Task set:
1: According to the Transgender Day of Remembrance passage, in what year did Nikilas Mawanda start Trans Support Initiative Uganda?
2: Write out word for word the part of the Transgender Day of Remembrance passage that begins at the words "Transgender Day of" and ends after the words "a daily basis.".

Selected passage:
Transgender Day of Remembrance is a day where we come together to mourn and remember those who have been murdered and are continually persecuted and abused in our societies. This year alone 22 trans* people have been murdered in the United States and countless others have been battered, bruised, and assaulted on a daily basis.
Nikilas Mawanda, a transgender feminist activist from Uganda, recalls how growing up he knew he was “different from an early age,” but “just did not know the word transgender.” He remembers how there were many myths about how one could cure, change one’s gender, or prevent puberty from setting in. Nikilas tells of how he would stare at the sun for hours in hopes that his genitals would change or how he would beat himself with a specific stick in hopes that he would not develop breasts.
Nikilas remembers the first time he heard the term “transgender.” A friend had left Uganda returned, excited to tell Nikilas that he had finally discovered a word that described exactly what they were thinking and feeling about themselves. This label became powerful for Nikilas, but he knew there were others out there struggling with the same things. So, in 2007 he started a non-profit called Trans Support Initiative Uganda. Here Nikilas hoped to help protect and educate those affected by the stigma surrounding being transgender in Uganda. On December 23rd 2013, Uganda passed the Anti Homosexuality Bill. This bill made the LGBT community illegal citizens and labeled them as criminals. On Feb 24th 2014, the president of Uganda signed this bill into law.

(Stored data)
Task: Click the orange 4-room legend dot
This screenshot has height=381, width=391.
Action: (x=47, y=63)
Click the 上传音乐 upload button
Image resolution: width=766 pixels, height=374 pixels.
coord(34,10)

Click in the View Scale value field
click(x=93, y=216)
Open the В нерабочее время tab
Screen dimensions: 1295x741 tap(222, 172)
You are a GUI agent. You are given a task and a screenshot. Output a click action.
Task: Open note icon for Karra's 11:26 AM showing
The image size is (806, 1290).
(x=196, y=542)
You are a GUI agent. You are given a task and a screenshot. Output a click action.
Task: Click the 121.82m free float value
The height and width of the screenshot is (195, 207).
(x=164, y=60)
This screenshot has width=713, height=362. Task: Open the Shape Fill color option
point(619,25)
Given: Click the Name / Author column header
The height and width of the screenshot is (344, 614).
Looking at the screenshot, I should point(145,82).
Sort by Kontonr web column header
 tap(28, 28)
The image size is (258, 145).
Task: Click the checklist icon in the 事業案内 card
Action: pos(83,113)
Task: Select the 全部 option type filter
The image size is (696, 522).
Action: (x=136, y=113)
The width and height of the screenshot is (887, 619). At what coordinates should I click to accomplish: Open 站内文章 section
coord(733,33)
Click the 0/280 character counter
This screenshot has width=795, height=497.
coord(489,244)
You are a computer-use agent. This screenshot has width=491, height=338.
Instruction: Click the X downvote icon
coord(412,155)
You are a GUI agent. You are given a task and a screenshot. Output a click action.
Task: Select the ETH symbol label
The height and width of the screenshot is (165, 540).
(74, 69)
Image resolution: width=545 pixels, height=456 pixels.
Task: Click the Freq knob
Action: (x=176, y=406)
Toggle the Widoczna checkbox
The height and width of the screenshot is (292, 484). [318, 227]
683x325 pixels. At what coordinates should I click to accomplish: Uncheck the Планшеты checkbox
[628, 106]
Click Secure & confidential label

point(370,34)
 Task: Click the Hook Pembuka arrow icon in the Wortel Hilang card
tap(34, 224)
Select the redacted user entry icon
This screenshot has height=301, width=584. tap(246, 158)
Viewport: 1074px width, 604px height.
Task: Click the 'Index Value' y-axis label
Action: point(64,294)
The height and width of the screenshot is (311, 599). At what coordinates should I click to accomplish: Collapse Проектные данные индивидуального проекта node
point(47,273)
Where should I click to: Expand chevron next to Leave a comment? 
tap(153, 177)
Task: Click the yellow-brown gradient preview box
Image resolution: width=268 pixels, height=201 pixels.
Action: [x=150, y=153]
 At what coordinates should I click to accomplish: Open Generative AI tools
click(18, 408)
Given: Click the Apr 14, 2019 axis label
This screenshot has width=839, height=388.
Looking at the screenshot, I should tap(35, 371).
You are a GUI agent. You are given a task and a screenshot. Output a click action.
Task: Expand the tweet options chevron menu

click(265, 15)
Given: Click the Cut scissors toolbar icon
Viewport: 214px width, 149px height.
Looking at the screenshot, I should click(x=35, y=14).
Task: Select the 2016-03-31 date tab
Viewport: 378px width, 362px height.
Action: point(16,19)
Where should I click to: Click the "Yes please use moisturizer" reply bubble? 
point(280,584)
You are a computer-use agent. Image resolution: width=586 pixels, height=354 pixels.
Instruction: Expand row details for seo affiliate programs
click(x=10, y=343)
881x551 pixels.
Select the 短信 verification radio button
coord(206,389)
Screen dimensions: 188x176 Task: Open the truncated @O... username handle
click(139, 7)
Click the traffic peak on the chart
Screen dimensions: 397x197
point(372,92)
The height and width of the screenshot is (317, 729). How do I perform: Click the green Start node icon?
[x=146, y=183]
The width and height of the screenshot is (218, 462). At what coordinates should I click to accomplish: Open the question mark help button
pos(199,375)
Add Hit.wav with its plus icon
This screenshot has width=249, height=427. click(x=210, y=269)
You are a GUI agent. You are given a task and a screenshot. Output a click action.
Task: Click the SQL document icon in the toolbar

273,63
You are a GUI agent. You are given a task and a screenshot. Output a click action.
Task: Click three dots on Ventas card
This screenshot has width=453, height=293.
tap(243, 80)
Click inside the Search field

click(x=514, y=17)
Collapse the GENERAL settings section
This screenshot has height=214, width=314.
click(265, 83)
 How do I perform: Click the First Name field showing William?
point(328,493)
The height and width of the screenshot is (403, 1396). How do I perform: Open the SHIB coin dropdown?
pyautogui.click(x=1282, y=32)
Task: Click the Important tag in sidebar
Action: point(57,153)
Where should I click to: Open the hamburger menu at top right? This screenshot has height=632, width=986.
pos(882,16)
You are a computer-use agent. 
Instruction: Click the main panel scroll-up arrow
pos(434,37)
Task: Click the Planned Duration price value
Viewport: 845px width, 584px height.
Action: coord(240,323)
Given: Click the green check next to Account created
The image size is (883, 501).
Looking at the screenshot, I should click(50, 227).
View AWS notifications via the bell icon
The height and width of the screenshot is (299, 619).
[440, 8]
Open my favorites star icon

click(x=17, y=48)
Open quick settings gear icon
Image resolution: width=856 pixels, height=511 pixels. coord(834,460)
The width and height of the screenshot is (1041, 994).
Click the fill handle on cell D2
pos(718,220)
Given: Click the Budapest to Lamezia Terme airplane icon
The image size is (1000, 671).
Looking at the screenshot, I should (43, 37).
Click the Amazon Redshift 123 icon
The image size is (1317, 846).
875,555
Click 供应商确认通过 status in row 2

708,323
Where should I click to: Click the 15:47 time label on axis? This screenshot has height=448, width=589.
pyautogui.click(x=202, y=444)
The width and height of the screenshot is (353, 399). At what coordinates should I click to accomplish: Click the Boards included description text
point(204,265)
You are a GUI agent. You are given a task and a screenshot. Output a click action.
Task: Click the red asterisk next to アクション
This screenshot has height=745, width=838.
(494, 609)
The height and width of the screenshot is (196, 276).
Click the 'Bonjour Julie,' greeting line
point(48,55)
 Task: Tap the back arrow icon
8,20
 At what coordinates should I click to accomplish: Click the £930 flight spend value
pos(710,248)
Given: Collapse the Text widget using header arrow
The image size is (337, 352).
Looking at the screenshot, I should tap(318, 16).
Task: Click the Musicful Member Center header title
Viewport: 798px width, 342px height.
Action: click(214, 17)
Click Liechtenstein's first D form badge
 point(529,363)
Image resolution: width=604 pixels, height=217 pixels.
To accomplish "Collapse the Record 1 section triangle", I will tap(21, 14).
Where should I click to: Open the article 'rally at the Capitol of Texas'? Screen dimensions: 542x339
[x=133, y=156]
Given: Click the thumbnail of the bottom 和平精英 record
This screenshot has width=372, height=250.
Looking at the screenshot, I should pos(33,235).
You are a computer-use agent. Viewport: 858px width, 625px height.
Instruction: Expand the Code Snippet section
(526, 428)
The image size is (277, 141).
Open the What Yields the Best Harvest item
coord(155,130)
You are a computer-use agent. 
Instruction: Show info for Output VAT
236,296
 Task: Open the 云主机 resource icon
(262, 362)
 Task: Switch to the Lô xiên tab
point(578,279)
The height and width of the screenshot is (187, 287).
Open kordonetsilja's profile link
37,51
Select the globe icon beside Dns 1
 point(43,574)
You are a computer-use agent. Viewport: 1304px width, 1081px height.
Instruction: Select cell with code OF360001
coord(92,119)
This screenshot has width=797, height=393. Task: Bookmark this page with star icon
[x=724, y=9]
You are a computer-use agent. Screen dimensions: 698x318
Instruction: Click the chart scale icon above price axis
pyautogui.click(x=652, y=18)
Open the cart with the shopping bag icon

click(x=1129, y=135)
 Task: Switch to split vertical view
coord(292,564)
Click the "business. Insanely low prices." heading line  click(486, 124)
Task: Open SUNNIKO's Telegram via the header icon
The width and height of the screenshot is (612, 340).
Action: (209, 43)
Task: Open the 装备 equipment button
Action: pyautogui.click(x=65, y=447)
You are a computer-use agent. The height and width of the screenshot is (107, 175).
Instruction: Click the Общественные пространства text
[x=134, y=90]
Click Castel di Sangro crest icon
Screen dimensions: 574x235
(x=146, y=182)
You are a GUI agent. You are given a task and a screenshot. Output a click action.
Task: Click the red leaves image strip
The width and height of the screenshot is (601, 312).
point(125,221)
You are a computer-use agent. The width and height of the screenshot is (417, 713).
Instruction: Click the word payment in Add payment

Responses:
1: 2007

2:
Transgender Day of Remembrance is a day where we come together to mourn and remember those who have been murdered and are continually persecuted and abused in our societies. This year alone 22 trans* people have been murdered in the United States and countless others have been battered, bruised, and assaulted on a daily basis.